The idea behind the logical view of the flow tables comes from
Flavio Leitner <[email protected]>.
My original thought was to only add the utility as a proof of usage
in the RFC, not as part of the final patch. However, if having such tool
in the ovs tree is considered useful, I can clean up the code,
split it in smaller commits and post it in a separate patch set.
More info on the tool is available via 'ofparse --help' and on the
online documentation [4].
ofparse usage
-------------
$ make
$ cd python; python -m venv venv; . ./venv/bin/activate; pip install .
$ ovs-ofctl dump-flows br-int | ofparse openflow logic
$ ovs-dpctl dpctl/dump-flows -m | ofparse datapath logic
Library usage
-------------
from ovs.flows.ofp import OFPFlow
flow = OFPFlow.from_string("cookie=0x2b32ab4d, table=41, n_packets=11, n_bytes=462,
priority=33,ip,reg15=0x2/0x2,nw_src=10.128.0.2/24
actions=move:NXM_OF_TCP_DST[]->NXM_NX_XXREG0[32..47],ct(table=16,zone=NXM_NX_REG13[0..15],nat)")
flow.info
{'cookie': 724740941, 'table': 41, 'n_packets': 11, 'n_bytes': 462}
flow.match
{'priority': 33, 'ip': True, 'reg15': Mask32('0x2/0x2'), 'nw_src':
IPMask('10.128.0.2/24')}
flow.actions
[{'move': {'src': {'field': 'NXM_OF_TCP_DST'}, 'dst': {'field':
'NXM_NX_XXREG0', 'start': 32, 'end': 47}}}, {'ct': {'table': 16, 'zone':
{'field': 'NXM_NX_REG13', 'start': 0, 'end': 15}, 'nat': True}}]

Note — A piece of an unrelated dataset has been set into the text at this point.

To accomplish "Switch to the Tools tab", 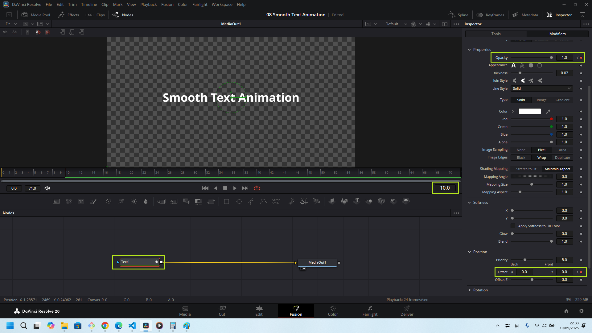I will click(x=496, y=34).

from ovs.flows.filter import OFFilter
filt = OFFilter("nw_src ~= 10.128.0.10 and (table = 42 or n_packets > 0)")
filt.evaluate(flow)
True
Apart from the overall idea and approach, I would like to get feedback
from the community on a number of aspects I'm not very clear about:
- Apart from the openflow fields information, is there any other part of
the decoding logic that can be automatically generated from ovs
headers to improve maintainability?
- Is there interest in adding specific utilities (such as ofparse) to the ovs
tree?
- While writing the library, I've written some unit tests. What do you
think about adding python unit-tests?